Implementing a value pricing model can help your firm:

A) Get paid on time and more consistently, allowing for improved cash flow within the firm.
B) Give your clients a clear, consistent bill, with no hidden surprises.
C) Increase charge-out fees, up to three times more than before.


Let’s look at a few things to consider when implementing value pricing.

1. Price the customer, not the service.

The most common pricing mistake among professional firms, alongside under-pricing, is pricing the service, not the customer. Studying elasticity, consumer surplus, demographics and psychographics is not the full story of a customer's perception of value. To establish an optimal price, you must understand the value drivers of your customers and what causes them to be more or less price-sensitive. This is not as precise as computing price elasticity, but is far more valuable when dealing with something as subjective as value.

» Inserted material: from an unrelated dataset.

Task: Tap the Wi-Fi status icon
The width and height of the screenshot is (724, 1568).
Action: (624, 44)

Value pricing is different to the concept of elasticity, since it is not concerned with how changes in price will affect revenue. It is more concerned with setting a price commensurate with the value you are creating for a flesh-and-blood customer, not some notion such as a 'market', to drive profit.

2.Understand the five Cs of value

  • Comprehend value to customers
  • Create value for customers
  • Communicate the value you create
  • Convince customers they must pay for value
  • Capture value with strategic pricing based on value, not costs and efforts

These five components determine the wealth-producing capacity of any firm and will drive profits in the long run. Every job for every customer has value drivers, and the firm’s job is to comprehend what those are.

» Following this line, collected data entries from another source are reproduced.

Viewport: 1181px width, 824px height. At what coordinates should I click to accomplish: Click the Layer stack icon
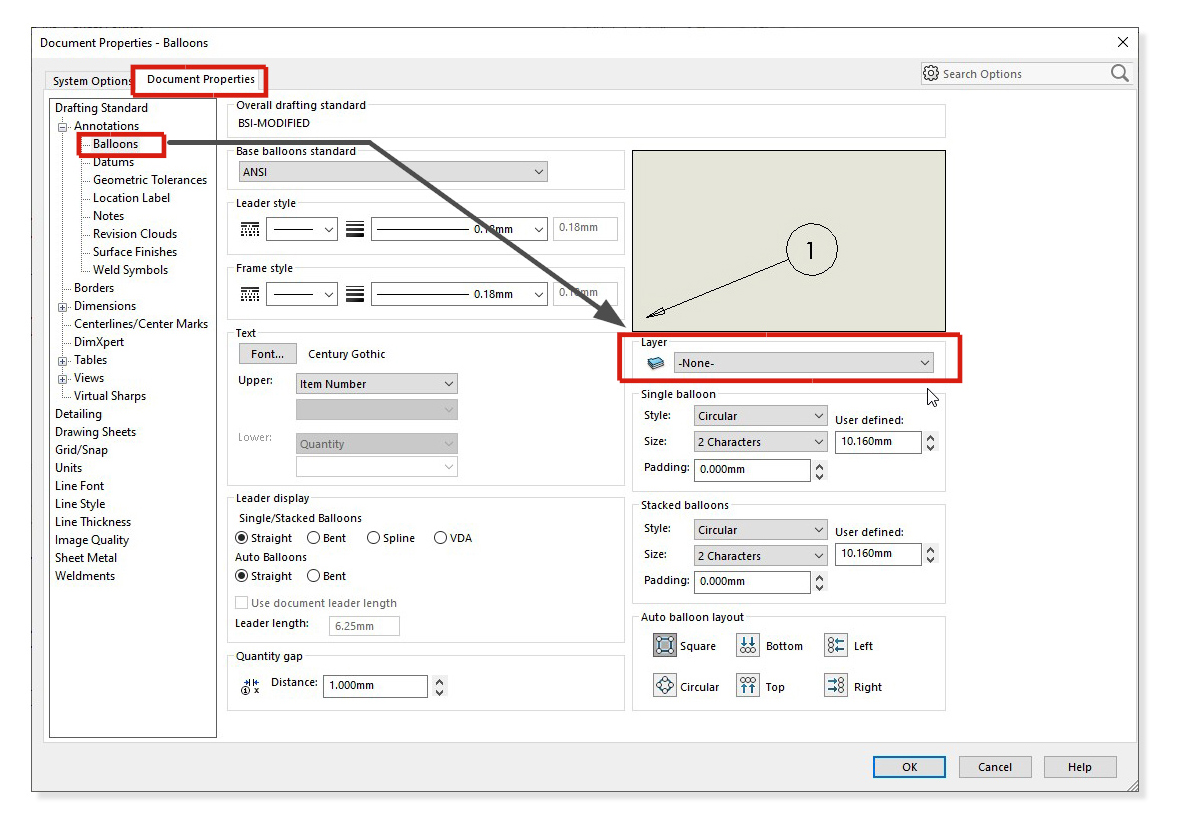coord(656,363)
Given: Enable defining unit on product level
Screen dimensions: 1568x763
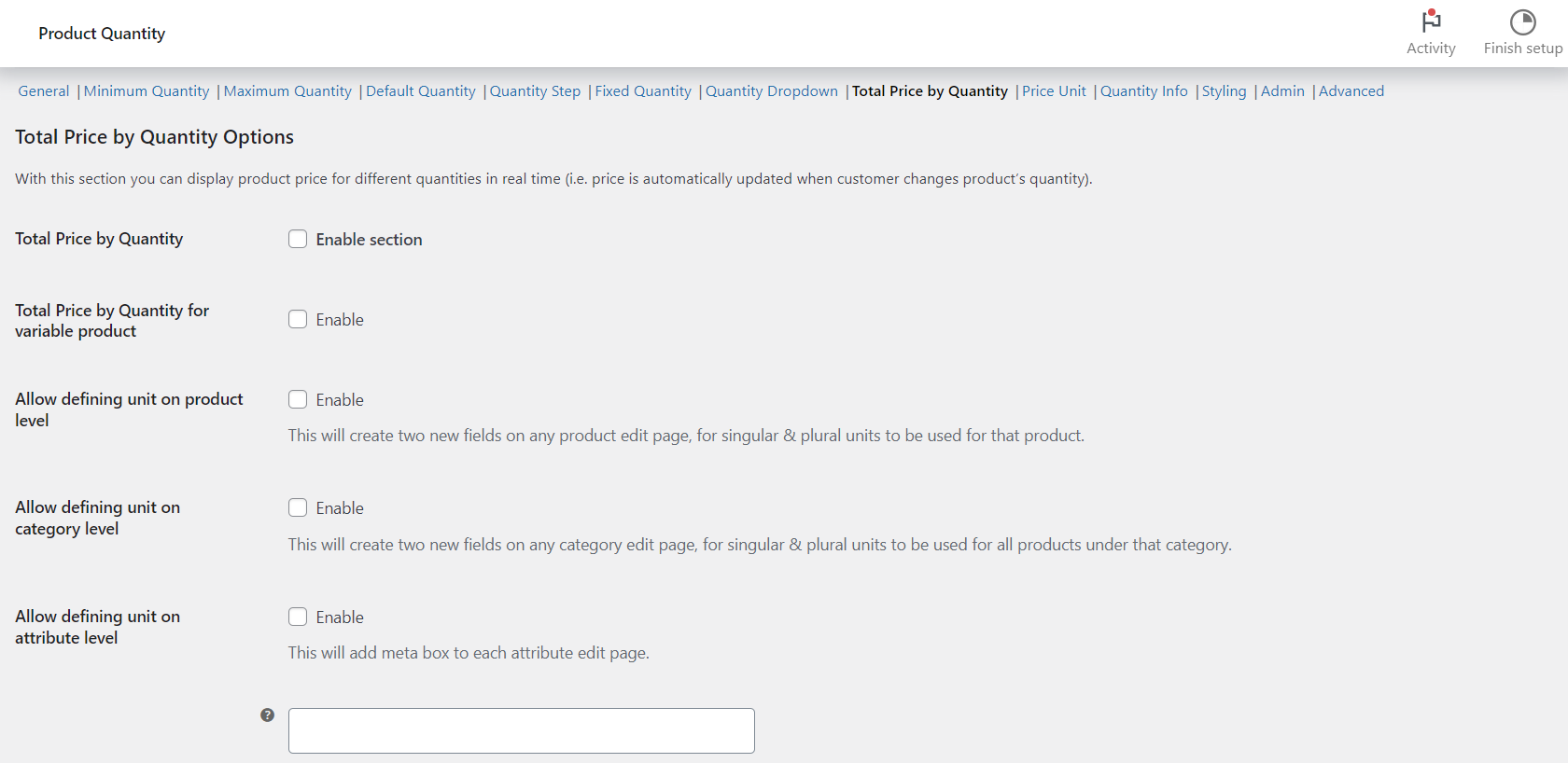Looking at the screenshot, I should point(297,399).
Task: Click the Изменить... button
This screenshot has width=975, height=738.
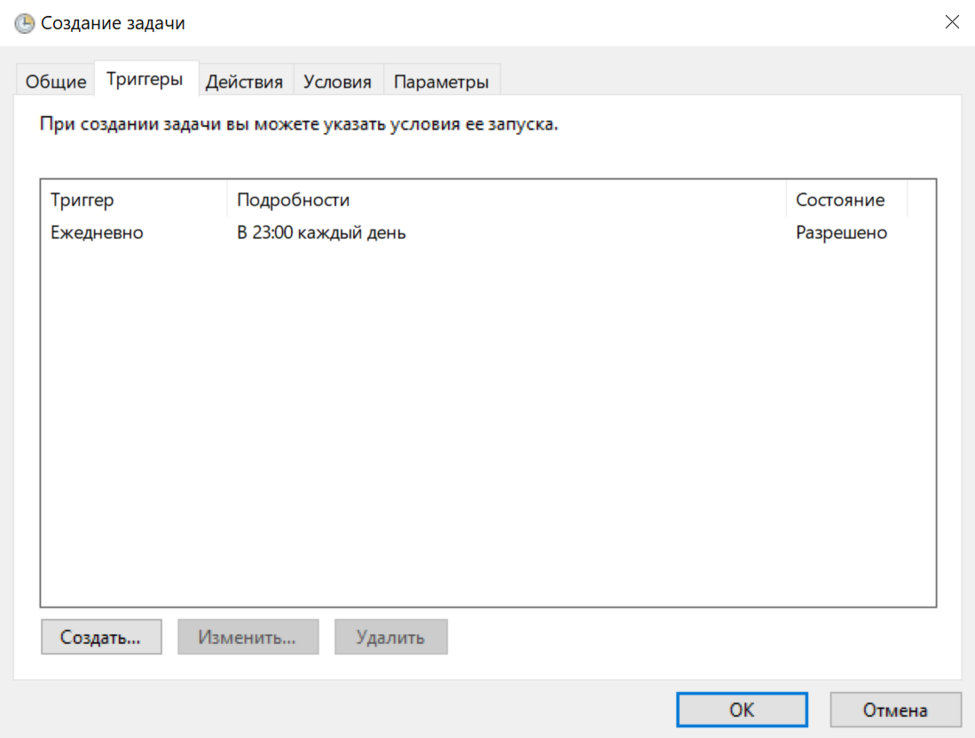Action: 247,637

  1. You are what you charge

A business is what it charges for. More precisely, a business is the value it creates. Ultimately, it must offer a value proposition that a customer is willing to pay for. Since value is the ultimate arbiter of price, it is worth exploring how customers determine value.

Hourly billing creates a bad culture, focused almost exclusively on the convenience of the seller, not the customer. It is not how you purchase anything else in your life. You would not tolerate it for one minute if any other business tried to price this way. The first step to value pricing is eliminating the billable hour and timesheets, replacing them with more strategic tools for professional knowledge.

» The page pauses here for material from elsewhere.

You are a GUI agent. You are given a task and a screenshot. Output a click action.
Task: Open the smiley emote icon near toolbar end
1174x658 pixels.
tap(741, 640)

Time is not money (or value) and customers do not buy hours. Pricing by the hour is causing professional firms to focus on the wrong things, with consequences.

When you make hours important, then the customer is bound to focus on hours, rather than on value. Professionals caught padding their timesheets, because they believe the value of what they create exceeds the price measured in hours, will lose the respect of their customers.

Value-based pricing is largely driven by creating valuable meaningful relationships between your firm and your client. As firms strive towards increasing value-added services, there needs to be a conscious effort to create and display value with your clients – not associated with the time it takes to complete a task, but in fact looking at the type of work that needs to be completed and pricing the work based on what is important to the client.